History of Cathedral of St. Columba
The Cathedral Church of St. Columba, founded in 1847, is the home of the Cathedral Parish and the Mother Church of the Diocese of Youngstown. It also includes the community of St. Casimir of the Brier Hill neighborhood of Youngstown’s north side. St. Casimir was founded in 1906 to serve the Polish speaking immigrants of the area and merged with the Cathedral parish in 2010.
When St. Columba was destroyed by fire on September 2, 1954, it was rebuilt on the same site and the present structure was completed on November 9, 1958.
St. Columba Parish was organized in 1847, and the first building was erected in 1853. A second church was built in 1868, and a larger one in 1897. When the Diocese of Youngstown, encompassing Ashtabula, Portage, Stark, Columbiana, Mahoning, and Trumbull counties, was created in 1943, St. Columba Church was designated the cathedral. A cathedral is the mother church, or bishop’s church, so called from the bishop’s chair (cathedra), symbol of a bishop’s authority. St. Columba.

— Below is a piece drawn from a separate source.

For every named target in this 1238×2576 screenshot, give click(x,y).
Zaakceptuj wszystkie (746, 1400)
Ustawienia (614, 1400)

Designed by Diehl and Diehl , Architects, Detroit, Michigan, and constructed by the Charles Shutrump and Sons Company, Youngstown, Ohio, the Cathedral is an example of modern ecclesiastical architecture.
The mission of the Cathedral Parish of St. Columba is twofold: to participate in the saving mission of Jesus Christ by caring for the spiritual and physical needs of people in Central Youngstown; and to serve as the spiritual center of the Diocese of Youngstown by fostering the mission of the Bishop.
The third St. Columba Church (which was transformed in to a cathedral in 1943) was destroyed by a fire in 1954. This new cathedral was opened in 1958 and continues to serve the parish today.